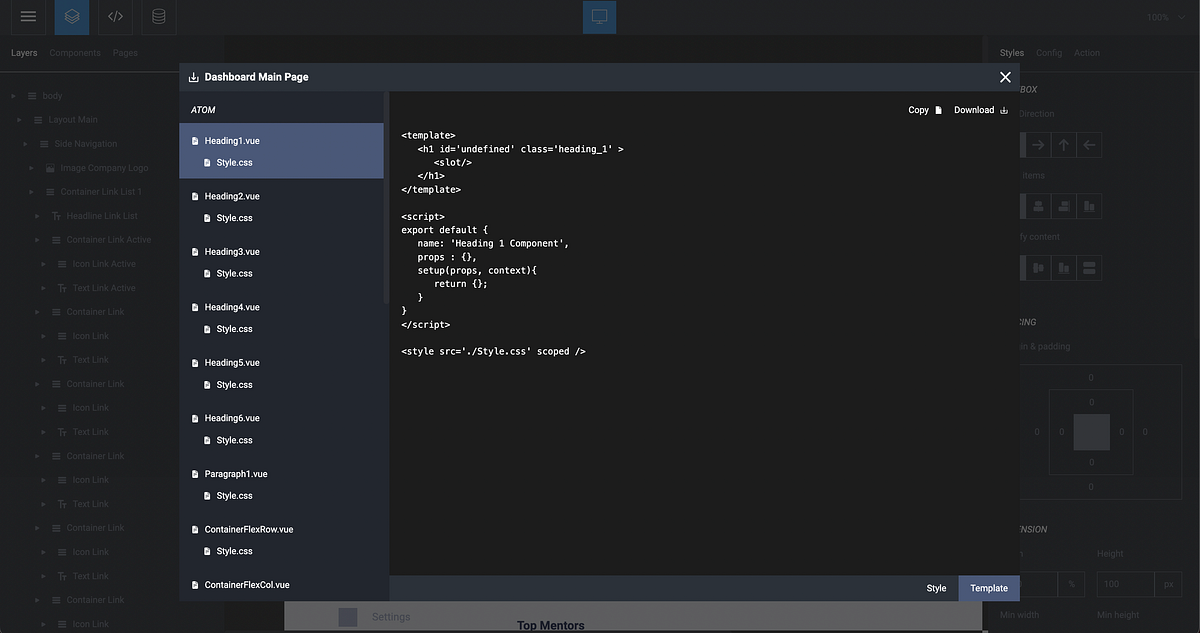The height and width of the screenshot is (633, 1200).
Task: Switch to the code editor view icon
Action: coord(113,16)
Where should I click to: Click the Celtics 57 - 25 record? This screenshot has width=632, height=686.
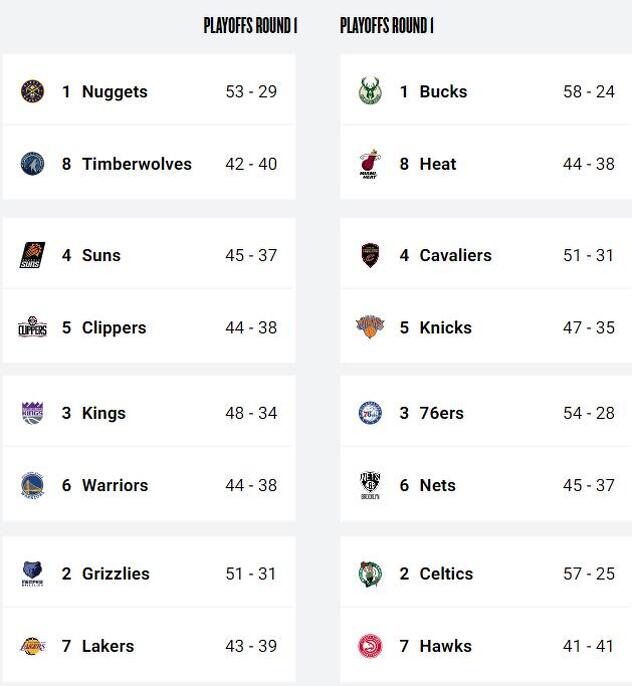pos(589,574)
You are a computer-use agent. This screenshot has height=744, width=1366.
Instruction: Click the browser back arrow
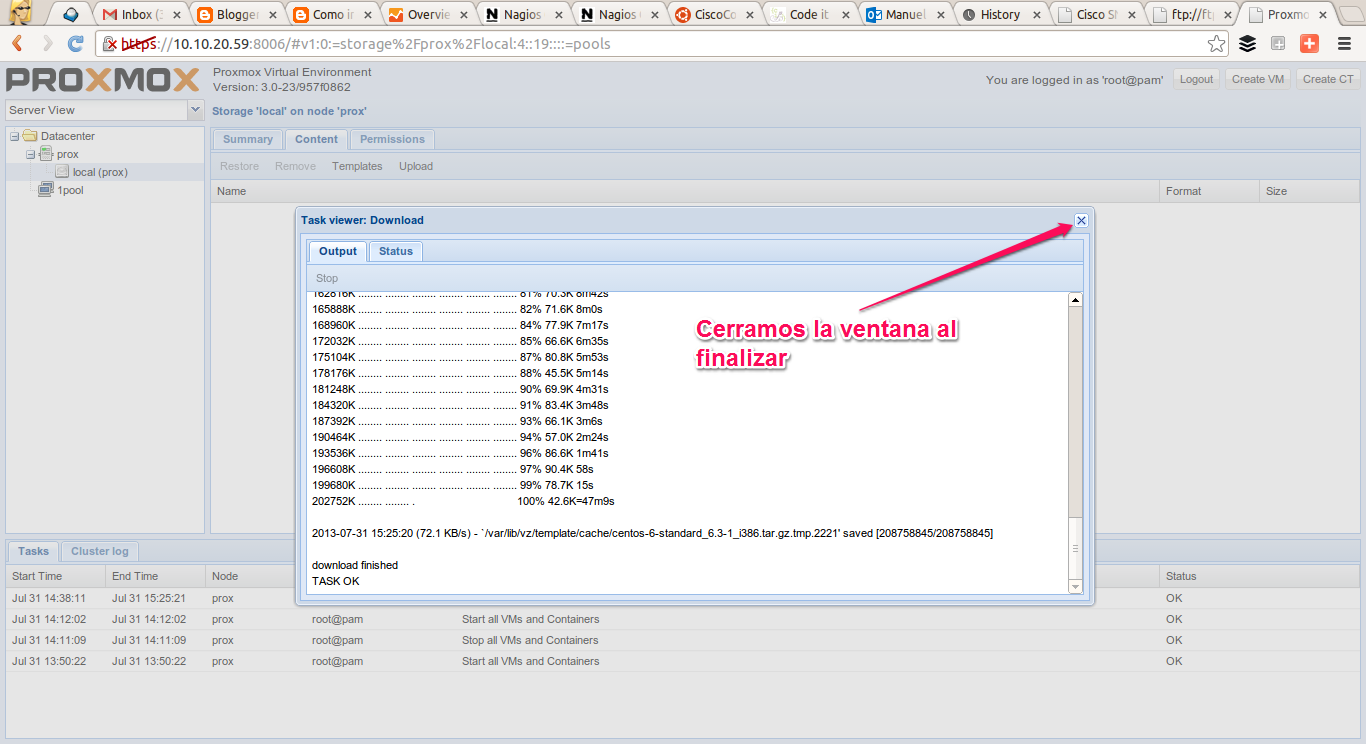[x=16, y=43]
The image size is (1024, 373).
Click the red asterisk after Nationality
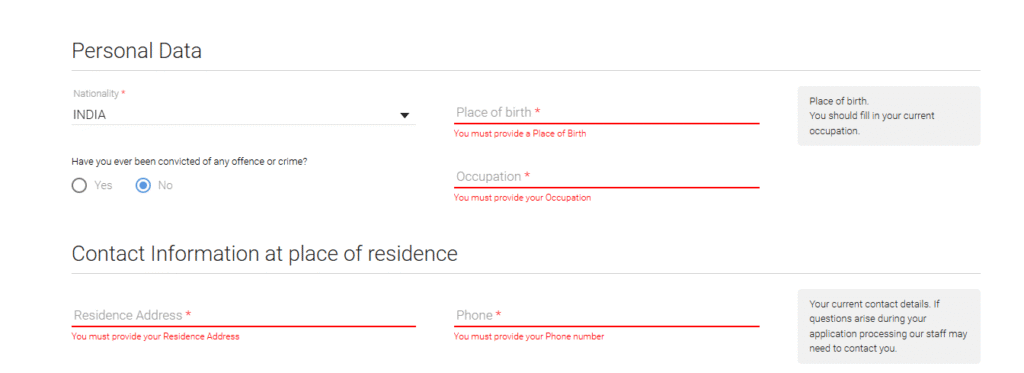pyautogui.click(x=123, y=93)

Work required:
Omitting all pictures, retype exactly the lines from the line containing "The image size is (1024, 373)." down to the last line above, both ends included.

Exercise answer:
The image size is (1024, 373).
Click the red asterisk after Nationality
pyautogui.click(x=123, y=93)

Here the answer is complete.